Spelling, 35, says "Tori & Dean: Home Sweet Hollywood" and its previous incarnations -- entitled "Tori & Dean: Inn Love" -- are her way of letting fans know who she really is, not who the gossip rags say she is.

"For me, it was just I felt like everyone was writing about my life, everyone was commenting about my life but no one was quite getting it right," Spelling, who played ditzy Donna Martin on the 1990s teen prime-time soap "Beverly Hills, 90210," said in a recent phone interview with McDermott from their Los Angeles home.

"So for me I just figured reality shows are getting bigger and bigger now, why not do a nice reality show based on a family ... and be able to show the public and our fans the real us? And it's worked out better than I could ever have even imagined."
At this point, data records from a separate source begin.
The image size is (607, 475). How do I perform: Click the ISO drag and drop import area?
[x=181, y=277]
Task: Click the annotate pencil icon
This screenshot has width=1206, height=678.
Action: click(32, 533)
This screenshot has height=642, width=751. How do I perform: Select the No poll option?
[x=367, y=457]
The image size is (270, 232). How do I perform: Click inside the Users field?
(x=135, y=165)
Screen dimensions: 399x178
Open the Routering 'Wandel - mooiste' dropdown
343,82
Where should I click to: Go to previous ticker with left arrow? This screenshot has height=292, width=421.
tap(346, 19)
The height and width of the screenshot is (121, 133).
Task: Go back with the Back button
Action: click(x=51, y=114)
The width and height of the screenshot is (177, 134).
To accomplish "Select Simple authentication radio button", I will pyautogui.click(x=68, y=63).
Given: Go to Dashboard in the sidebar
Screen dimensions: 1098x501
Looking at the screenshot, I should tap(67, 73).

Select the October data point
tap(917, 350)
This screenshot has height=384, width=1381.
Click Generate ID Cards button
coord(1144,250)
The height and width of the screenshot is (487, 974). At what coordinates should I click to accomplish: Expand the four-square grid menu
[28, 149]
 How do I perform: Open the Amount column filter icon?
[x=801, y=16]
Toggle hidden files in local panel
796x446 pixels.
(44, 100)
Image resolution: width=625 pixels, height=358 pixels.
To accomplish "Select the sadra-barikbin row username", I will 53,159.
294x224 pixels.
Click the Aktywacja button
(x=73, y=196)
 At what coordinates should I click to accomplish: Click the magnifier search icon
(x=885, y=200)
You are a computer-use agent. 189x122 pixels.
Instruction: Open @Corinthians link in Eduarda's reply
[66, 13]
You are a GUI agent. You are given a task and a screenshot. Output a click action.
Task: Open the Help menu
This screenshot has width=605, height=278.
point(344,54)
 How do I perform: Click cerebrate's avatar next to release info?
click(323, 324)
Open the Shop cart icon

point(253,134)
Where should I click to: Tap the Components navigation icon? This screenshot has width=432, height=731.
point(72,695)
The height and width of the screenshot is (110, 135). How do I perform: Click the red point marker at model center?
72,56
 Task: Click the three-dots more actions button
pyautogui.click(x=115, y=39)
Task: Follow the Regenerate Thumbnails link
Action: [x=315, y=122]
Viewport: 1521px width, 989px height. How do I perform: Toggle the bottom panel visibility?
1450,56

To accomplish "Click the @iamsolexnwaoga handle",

Spelling's first attempt to tackle the misconceptions about her rich childhood was the 2006 VH1 TV show "so noTORIous," in which she parodied her public image.

Then in March of this year, she released a candid memoir called "sTORI Telling."

The book touches on everything from Spelling's "90210" days to her feuds with her mother, Candy, to her love connection with McDermott, which began on a film set in Ottawa while the two were still married (Spelling to actor Charlie Shanian and McDermott to Canadian TV chef Mary Jo Eustace).

After a firestorm of controversy about their affair and subsequent marriage in May 2006, the two launched their reality TV series to help clear the air about their relationship.

The first two seasons of the series saw the couple running a bed and breakfast in Fallbrook, Calif., and welcoming their first child, the now-1 1/2-year-old Liam.

In "Tori & Dean: Home Sweet Hollywood," the two have stopped operating the B&B and are back in Tinseltown to await the birth of their second child, Stella (who is now nearly four months old).

For the new season the show was stretched to a one-hour format from the half-hour of the previous two instalments, allowing them to give viewers more of an inside look into their lives, they say.

Talks are also under way for a fourth season of the series, which airs on Oxygen in the U.S., said Spelling.

"We get to work together every single day, it keeps our family together, so it's an ideal job for us," said Spelling.

"We do everything together as it is," added McDermott, whose latest film, "Saving God," comes out on DVD next week.

"We're very very rarely apart and if we are we hate it. If I'm away from T for half an hour, I go crazy."

Spelling is also penning a second book of memoirs, called "Mommywood," set for release next spring.

"It is a continuation of storytelling and my life (after) I had Liam," she said.

"This is my life now -- being a mom of two, being married, being back in Hollywood."